Madame [U] [F] et Monsieur [K] [F] ont déclaré le sinistre à leur assurance et ont pris attache avec la S.A. ENEDIS afin d’obtenir réparation des dommages subis.
La S.A ENEDIS a fait parvenir à Madame [U] [F] et Monsieur [K] [F] une proposition de dédommagement d’un montant de 2 933,00 euros qui a été refusée par ces derniers le 26 novembre 2023.

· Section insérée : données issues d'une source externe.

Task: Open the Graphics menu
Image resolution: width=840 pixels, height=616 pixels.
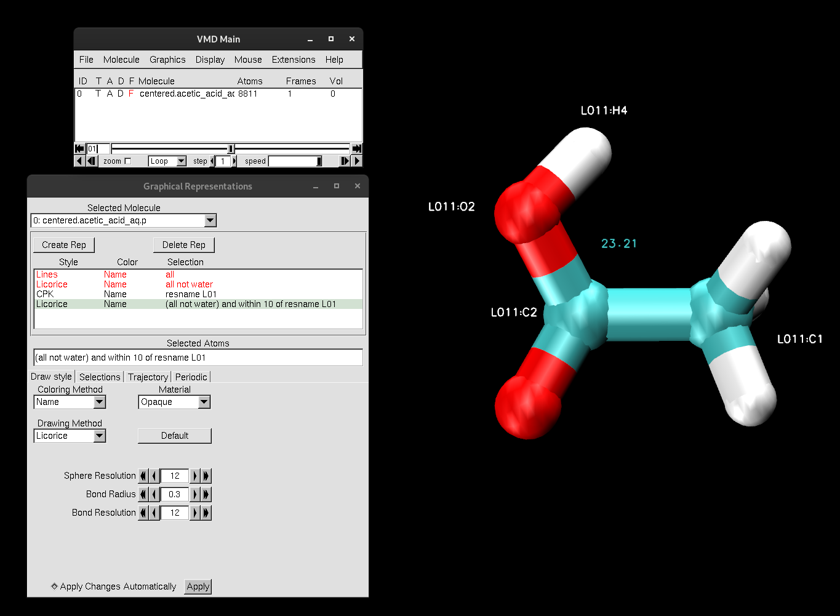Action: tap(167, 59)
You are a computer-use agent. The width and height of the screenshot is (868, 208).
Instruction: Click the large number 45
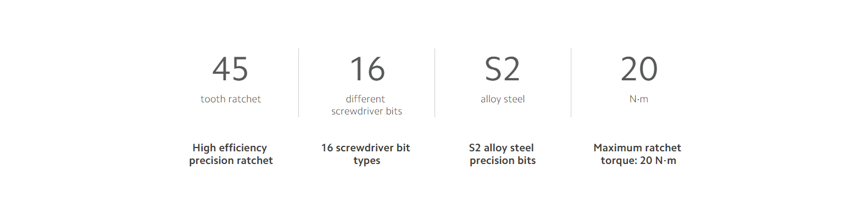(x=230, y=69)
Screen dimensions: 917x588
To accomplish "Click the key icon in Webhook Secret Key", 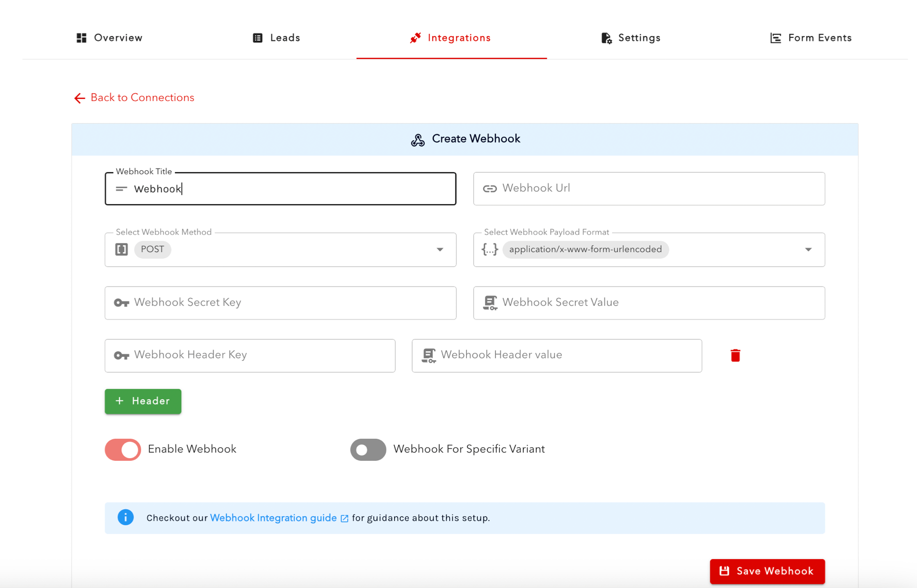I will coord(121,303).
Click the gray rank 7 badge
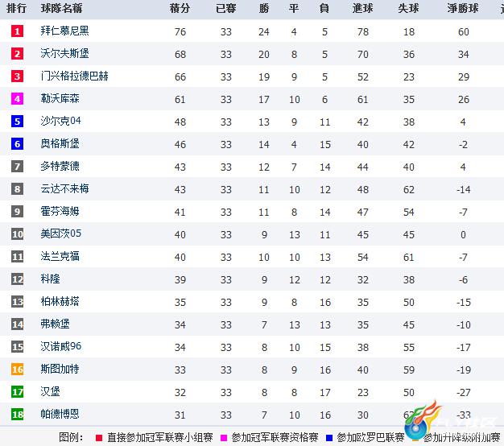Image resolution: width=504 pixels, height=446 pixels. [x=18, y=167]
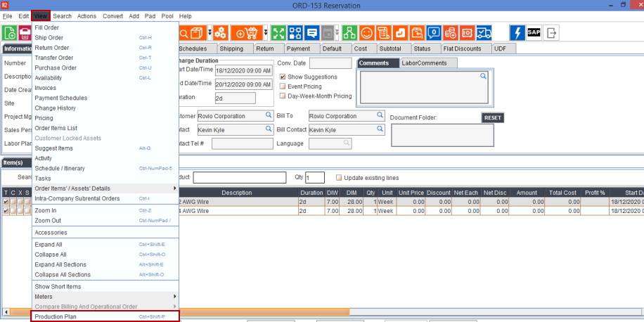The height and width of the screenshot is (322, 644).
Task: Click the blue chat message icon
Action: (x=311, y=33)
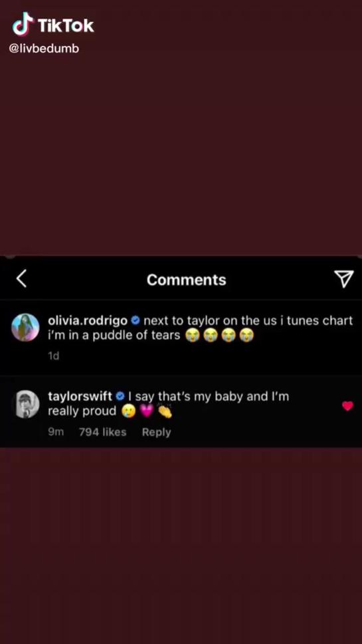Tap the 9m timestamp on taylorswift's comment
The image size is (362, 644).
point(56,432)
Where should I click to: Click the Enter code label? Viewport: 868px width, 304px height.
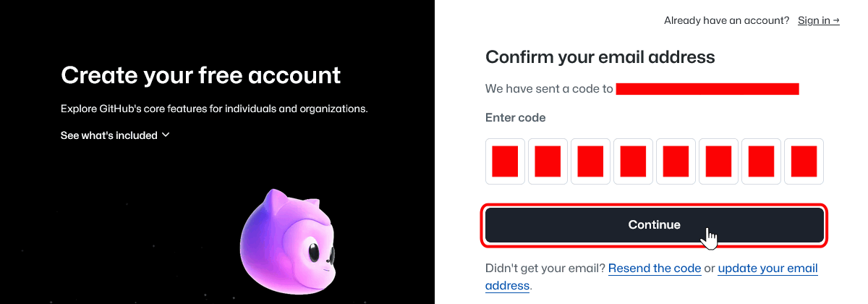pyautogui.click(x=516, y=117)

Par acte du commissaire de justice en date du 12 juillet 2024, auquel il y a lieu de se reporter pour l’exposé de leurs moyens, Madame [U] [F] et Monsieur [K] [F] ont fait assigner la S.A. ENEDIS devant le tribunal judiciaire de NICE, pôle de proximité, à l’audience du 21 novembre 2024 à 15h00 aux fins, notamment, au visa de l’article 1240 du code civil de :
— déclarer Madame [U] [F] et Monsieur [K] [F] recevables et biens fondés en leurs demandes,
— dire et juger que les dommages subis par Madame [U] [F] et Monsieur [K] [F] découlent directement de la surtension causée par la S.A. ENEDIS,
— condamner la S.A. ENEDIS au remboursement de la somme de 5 034,74 euros au titre des dommages causés, avec intérêt au taux légal,
— condamner la S.A. ENEDIS à verser à Madame [U] [F] et Monsieur [K] [F] la somme de 1 500,00 euros au titre du trouble de jouissance,
— condamner la S.A. ENEDIS à verser à Madame [U] [F] et Monsieur [K] [F] la somme de 800,00 euros au titre du préjudice moral,
— condamner la S.A. ENEDIS au paiement de la somme de 1 500,00 euros sur le fondement des dispositions de l’article 700 du code de procédure civile outre aux entiers dépens de l’instance,
Vu le renvoi de l’affaire à l’audience du 29 janvier 2025 à 9h00 et le renvoi contradictoire de l’affaire à l’audience du 25 mars 2025 à 14h00,
A l’audience du 25 mars 2025,
Madame [U] [F] et Monsieur [K] [F], représentés, se réfèrent à leurs conclusions, déposées à l’audience, aux termes desquelles ils sollicitent le débouté de l’intégralité des demandes, fins et conclusions de la S.A. ENEDIS et concluent à la confirmation de l’intégralité de leurs demandes formulées dans leur assignation, excepté celle au titre de l’article 700 du code de procédure civile qu’ils actualisent à la somme de 2 000,00 euros,
La S.A. ENEDIS, représentée, se réfère à ses conclusions, déposées à l’audience, aux termes desquelles elle demande :
A titre principal de :
— débouter Madame [U] [F] et Monsieur [K] [F] de l’intégralité de leurs demandes, fins et conclusions,
A titre subsidiaire de :
— déclarer satisfactoire l’offre d’indemnisation présentée par la S.A. ENEDIS à hauteur de 2 933,00 euros, – allouer à Madame [U] [F] et Monsieur [K] [F] la somme de 2 433,00 euros déduction faite de la franchise de l’article 1245-1 alinéa 2 du code civil,
— condamner Madame [U] [F] et Monsieur [K] [F] au paiement de la somme de 1 800,00 euros au titre des dispositions de l’article 700 du code de procédure civile outre aux entiers dépens de l’instance,
Vu les articles 446-2 et 455 du code de procédure civile,
Le délibéré de l’affaire a été fixé au 22 mai 2025 puis prorogé au 4 juin 2025.
MOTIFS DE LA DECISION
Sur la responsabilité de la S.A. ENEDIS
En vertu de l’article 12 du code de procédure civile, le juge tranche le litige conformément aux règles de droit qui lui sont applicables. Il doit donner ou restituer leur exacte qualification aux faits et actes litigieux sans s’arrêter à la dénomination que les parties en auraient proposée.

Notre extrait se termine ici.